Hey Everyone! Hope everyone is doing fine this week. Today I want to get on a soap box a little and Reminiscing of film days gone by. I was listening to a podcast that had a National Geographic photographer with almost 40 years experience as a guest. I really enjoyed listening to him talk and he brought up some differences between now and then. As a younger teenager when I started photography I dreamed of being a top photographer working for National Geographic or Look or Life magazines. How glamorous it looked when you look at the works of famous photographers during the depression taking photo's of life in the US back then just to document it. How their camera's were mechanical wonder machines with precision workings inside. How the black and white photo's they took were sharp and clear and made time stand still. But some things I had forgot. How the film had limits to them and you could only do so much with the low ISO or back then ASA film. Like you could only shoot 1/2 hour before sunrise and 1 1/2 hours after and 1 1/2 hours before sunset and 1/2 hour after. Everything else was useless grainy shots. Not to mention Night time photography. If you look back at older issues of National Geographic you'll never see anything shot at night because they couldn't. And how the learning curve for a new photographer to really be able to shoot and produce good prints from film. Because the learning curve was so long. Think about it. You had to
shoot your shot ( in manual of course) then you had to develop your film. Then you had to enlarge it or at least make a contact sheet and then you could see if your photo was ok. Its not like now you take a photo and look at the back of your camera and say " oh that was over exposed let me make an adjustment" Then shoot again and see it. So now the learning curve is much less than it was back then. According to the guest it would take one or two years before a young photographer would be good enough to trust to take a shot for a publication. Now it could take only and couple of months to be as the same level as back then because of the short learning curve. What about quality of work?
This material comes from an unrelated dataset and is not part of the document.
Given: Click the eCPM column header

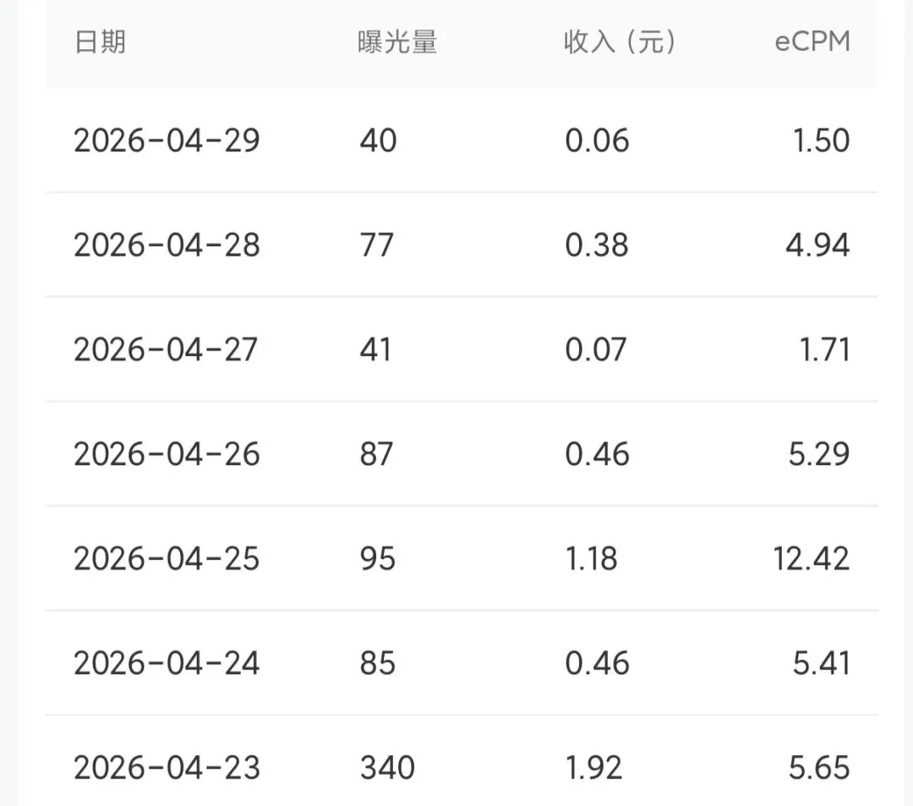Looking at the screenshot, I should pos(812,42).
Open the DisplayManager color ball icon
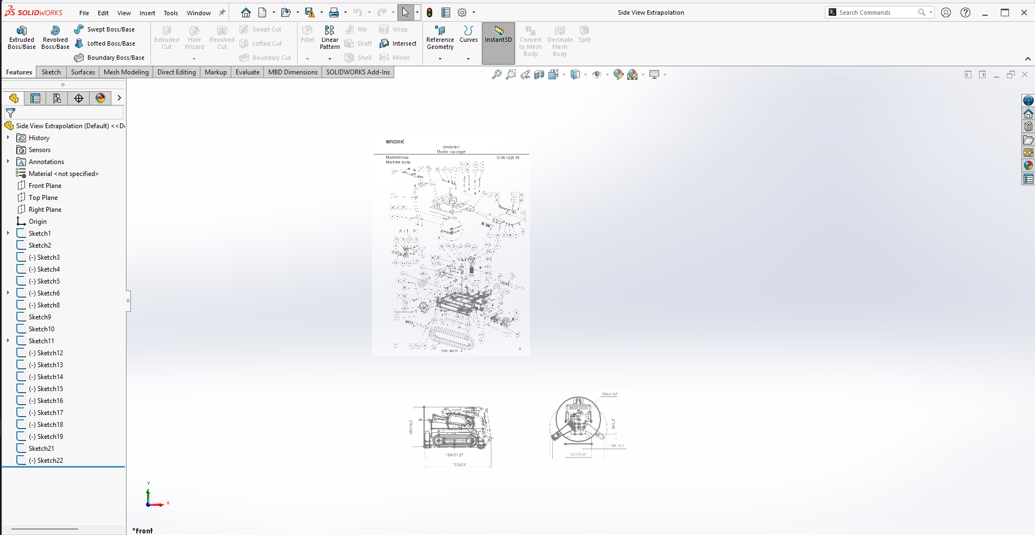The image size is (1035, 535). pyautogui.click(x=100, y=98)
When I look at the national archives photo's from the 20's, through the 60's I am astonished on how good some of these photo's are. They are crisp and sharp with lush blacks and mid tones. But then I start to think about it could they stand up to a iPhone 12 today? The guest of this podcast took some photo's that he had taken in the 70's with a Leica camera and put them up against an iPhone and he said that the iPhone beat the Leica in every way but one that's story telling . Which is done by the photographer not the camera. The majority of photographs taken today is with our phones. We are documenting history and don't even know it because it has become a part of our lives. We shoot food, our pets, our children, events at church almost every aspect of our daily lives are documented with our phones. Then we put them on the internet like Facebook or Instagram or Twitter. When they go on the internet they are there forever. Just yesterday I was looking for a photo to show a co-worker and I ended up finding it by googling myself and looking at the images on a photo sharing site that I don't even use anymore. What would we know about our parents if they had iPhones back then? What would we learn about ourselves that we don't know now because it was something that was lost in time? Professional photographers in the past had to impress a photo editor of a magazine to get published and make money. Now a days its "likes" and "followers". The more you have , the more popular you are ,the more people that look at your post the more valuable you are for companies to get you to talk about their products. People make a living out of being popular on Instagram alone from sponsorships.
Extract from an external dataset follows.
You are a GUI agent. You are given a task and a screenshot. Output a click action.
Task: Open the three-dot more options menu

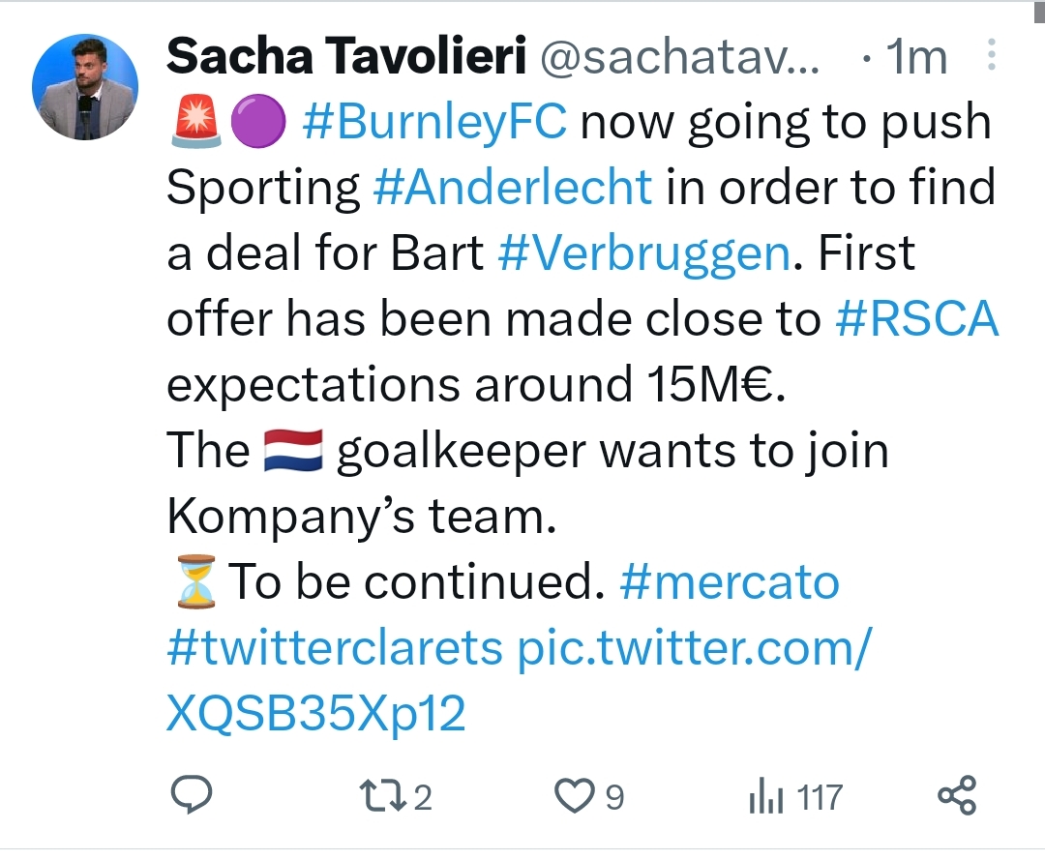[x=991, y=56]
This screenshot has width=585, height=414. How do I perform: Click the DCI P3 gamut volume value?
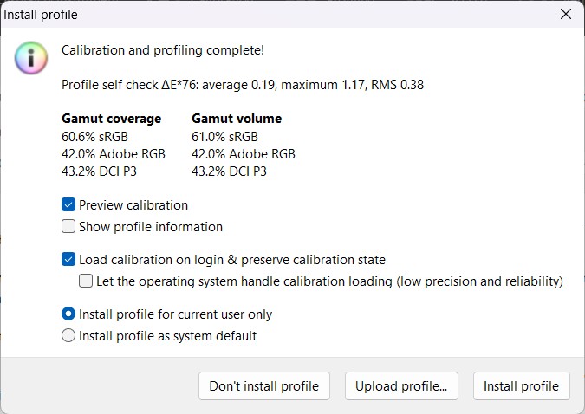229,171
So what has digital photography done? It has brought photography to everyone that owns a phone. Every time you look at a screen , whether its
Facebook , Instagram, Amazon, whatever its because of digital photography that its happening. We all have a powerful tool in our hands every day. And like in the Spider Man Movie " with power comes great responsibility". Sounds kind of crazy doesn't it. People use their phones for good every day. From taking a photo of some injustice. Think about the George Forman incident. All photographed and documented with phones/digital photography. Or something as innocent as taking the photo of a lost dog and putting it on Facebook so the owner can find it. Digital photography has changed the way we see the world and the way we live in it. Its debatable whether that is good or bad thing that's for you to decide. But as you see it's pretty powerful if you sit and think about it.